I commented in my last commentary that Martin's decision to have several (I believe it's around a dozen or so repeating PoVs) character chapters meant that the narrative would have to be longer to accommodate what each PoV character experienced or witnessed. If A Storm of Swords lacked a single defining climactic scene in its last fifty pages (the well-discussed Red Wedding occurring much earlier in the narrative than what some might have expected, considering its narrative importance), then a chief problem with A Feast for Crows is not the lack of interesting PoVs (those were fine, including the much-maligned Brienne chapters) or the lack of other PoVs (virtually all of the PoVs are set in either King's Landing or Riverrun regions), but instead a structural problem that I suspect is connected with Martin's original plans.
From what I recall, Martin originally intended for the first three volumes to be a sort of self-contained trilogy, with a second trilogy set five years later that would follow the consequences of those actions. However, there were some problems with the way the story expanded and where certain PoVs were situated at the end of the third volume. There were too many problems involved in trying to have flashbacks cover that five-year span, so Martin scrapped the plan and wrote A Feast for Crows to be the "bridge" of sorts, although it certainly would not cover the entire five year span. Then the sheer volume of PoVs necessitated more and more span to be devoted to covering what has transpired with these characters, to the point where the book had to be divided and the series expanded to a now-planned seven volumes.

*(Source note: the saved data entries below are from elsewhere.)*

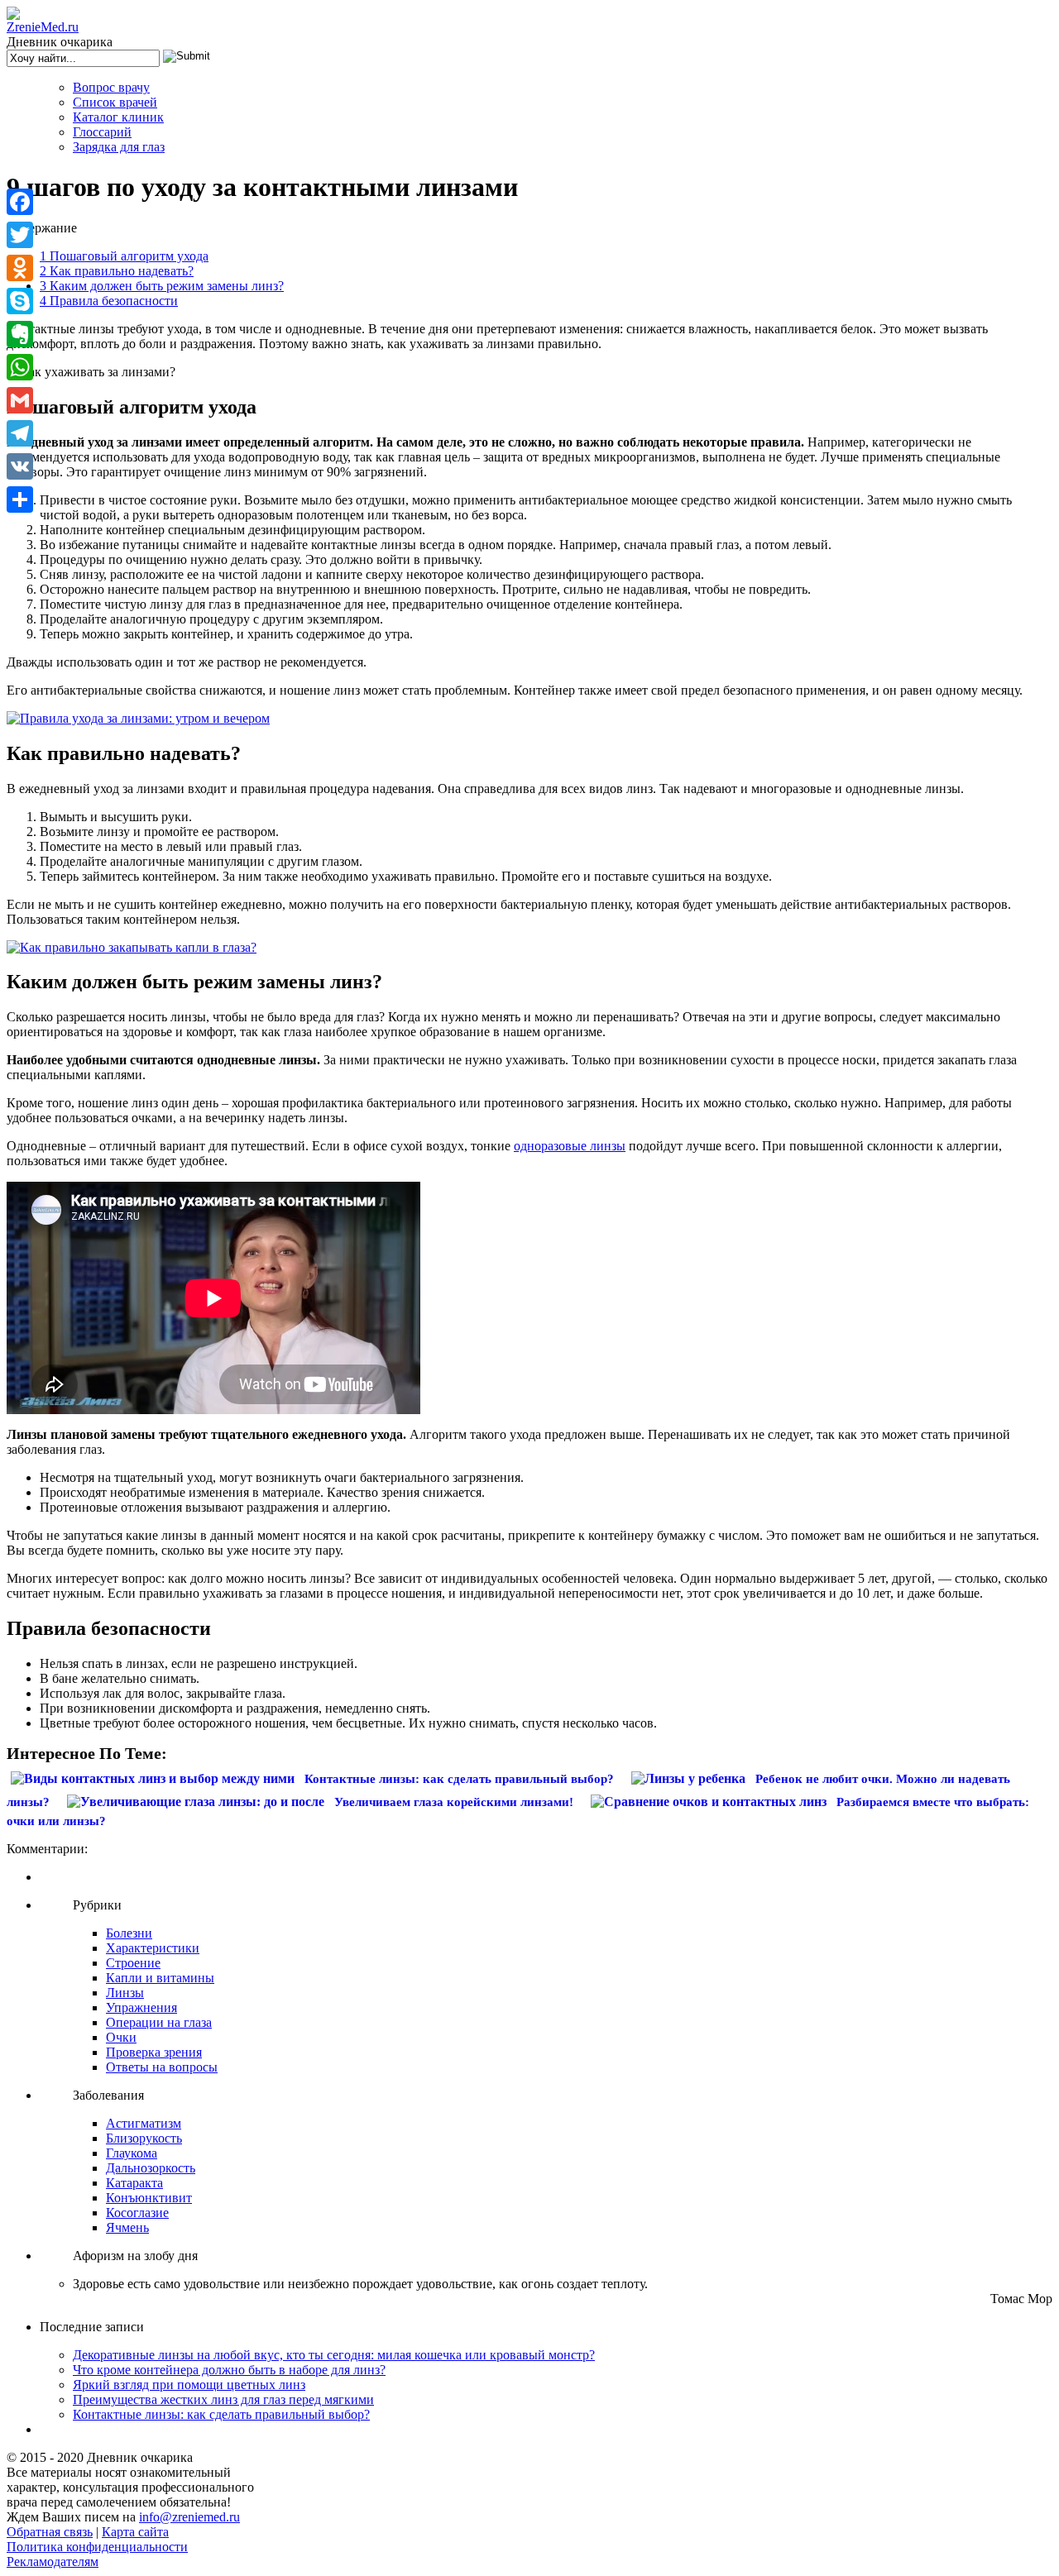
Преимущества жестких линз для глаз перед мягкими (223, 2399)
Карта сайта (135, 2532)
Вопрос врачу (111, 87)
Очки (121, 2037)
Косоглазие (137, 2213)
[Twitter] (19, 234)
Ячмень (127, 2227)
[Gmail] (19, 400)
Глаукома (131, 2153)
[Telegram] (19, 433)
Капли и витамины (160, 1978)
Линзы (125, 1993)
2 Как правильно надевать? (117, 271)
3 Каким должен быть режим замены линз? (162, 286)
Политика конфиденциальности (97, 2547)
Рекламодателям (52, 2561)
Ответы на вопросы (162, 2067)
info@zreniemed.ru (189, 2517)
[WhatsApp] (19, 367)
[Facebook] (19, 201)
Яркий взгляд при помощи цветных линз (189, 2385)
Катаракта (134, 2183)
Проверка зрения (154, 2052)
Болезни (129, 1933)
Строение (133, 1963)
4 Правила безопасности (109, 301)
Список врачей (115, 102)
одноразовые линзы (569, 1146)
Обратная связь (50, 2532)
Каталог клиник (118, 117)
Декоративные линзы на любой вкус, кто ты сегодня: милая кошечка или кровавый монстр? (334, 2355)
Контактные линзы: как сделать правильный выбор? (221, 2414)
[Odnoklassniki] (19, 267)
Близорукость (144, 2138)
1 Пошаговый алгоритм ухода (124, 256)
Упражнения (141, 2007)
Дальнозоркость (150, 2168)
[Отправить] (19, 499)
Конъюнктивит (149, 2198)
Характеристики (152, 1948)
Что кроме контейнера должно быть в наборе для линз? (229, 2370)
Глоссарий (102, 132)
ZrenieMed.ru (43, 27)
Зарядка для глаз (119, 147)
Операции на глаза (159, 2022)
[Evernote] (19, 334)
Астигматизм (143, 2123)
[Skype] (19, 301)
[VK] (19, 466)
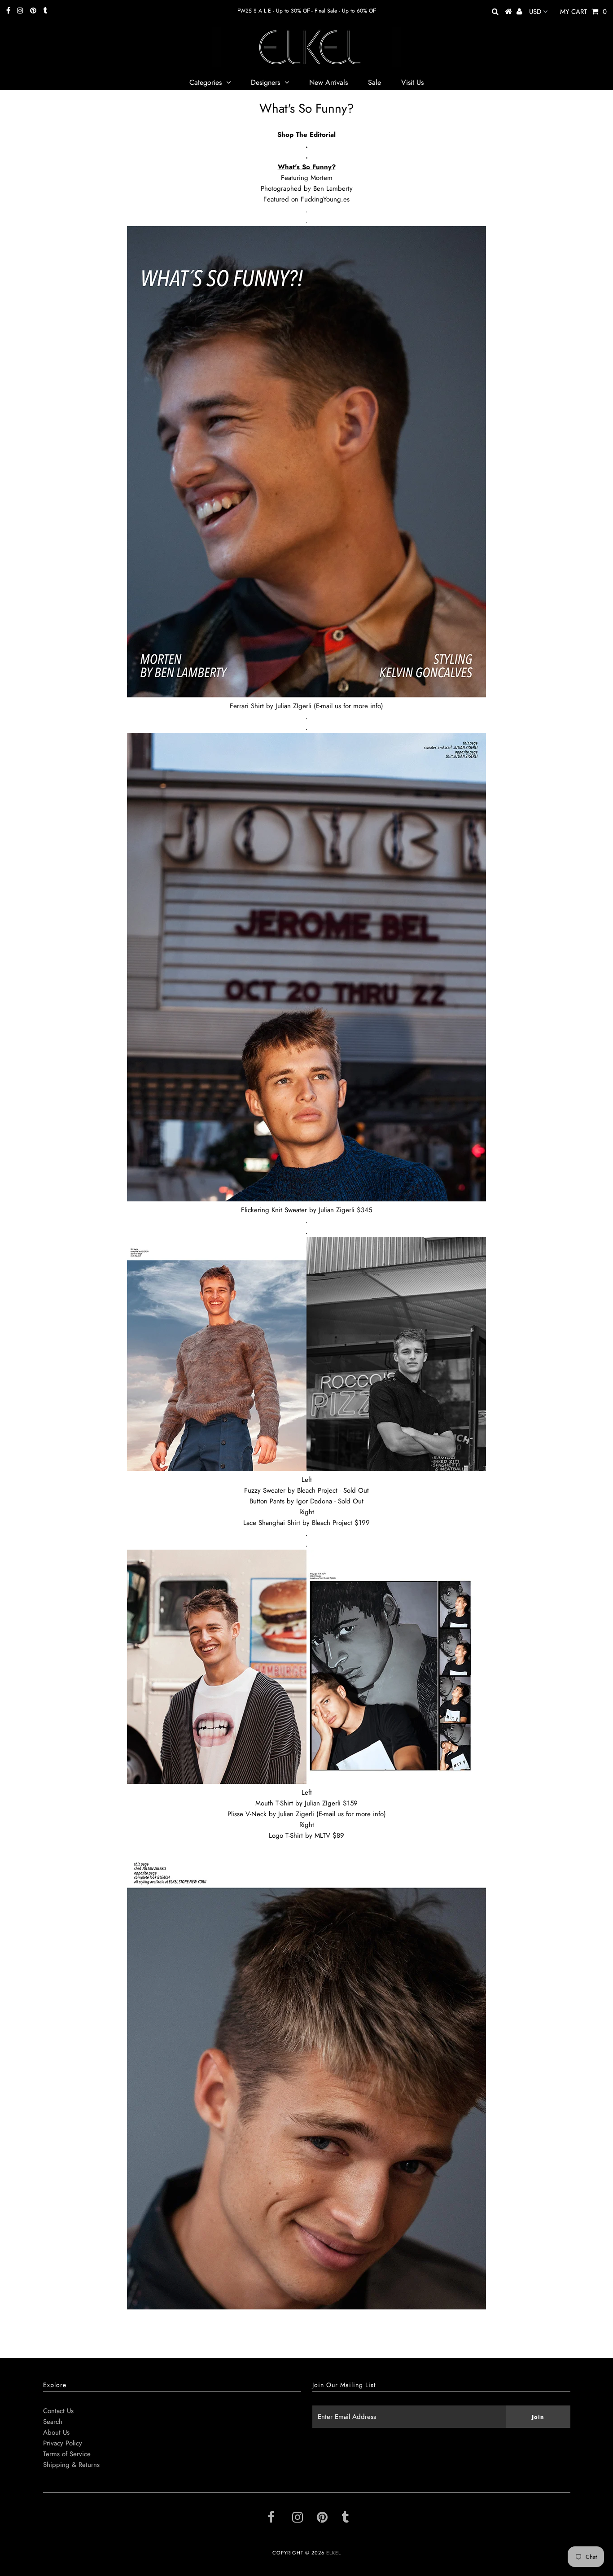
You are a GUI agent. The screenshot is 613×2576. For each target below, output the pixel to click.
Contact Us (58, 2411)
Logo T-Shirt (286, 1835)
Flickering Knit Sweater (274, 1210)
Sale (374, 82)
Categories (205, 82)
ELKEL (333, 2552)
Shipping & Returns (71, 2465)
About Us (56, 2432)
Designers (265, 82)
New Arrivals (328, 82)
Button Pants (267, 1501)
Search (52, 2422)
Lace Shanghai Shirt (271, 1523)
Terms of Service (67, 2454)
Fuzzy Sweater (264, 1490)
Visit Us (412, 82)
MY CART (583, 12)
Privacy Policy (62, 2443)
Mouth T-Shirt (274, 1803)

These narrative decisions are somewhat evident in the text. Besides the "missing PoVs," A Feast for Crows is by necessity a sort of post-coital novel. The mayhem that exploded in the first three volumes has shot its wad. There is a pause between the storms, a reordering of alliances and the beginning of new plots. While intriguing in terms of future events, there is little to be excited about here. A few stages have been set and some of the actors are being primed for their upcoming performances, but not much really happens. The director is busy trying to get everything aligned and it seems new problems crop up with how to place PoV X just so, especially after the script had to be overhauled.
This is what I noticed while reading this book. The writing is fine; there are few clunky sentences and the plot progressions seem logical. New aspects are revealed about certain characters and several of the new PoVs are intriguing due to how well the characters are presented and how they change over the course of the novel. But the pall that lies over this book seems to be mostly that sense that it is a purposeful lull, one that was originally intended to be short but ended up being longer due to previous authorial decisions regarding how to tell the larger stories from multiple perspectives. A Feast for Crows was an enjoyable book for what it was, but until more of the story is revealed, it will feel more languid and less full of sturm und drang compared to the previous preceding novels.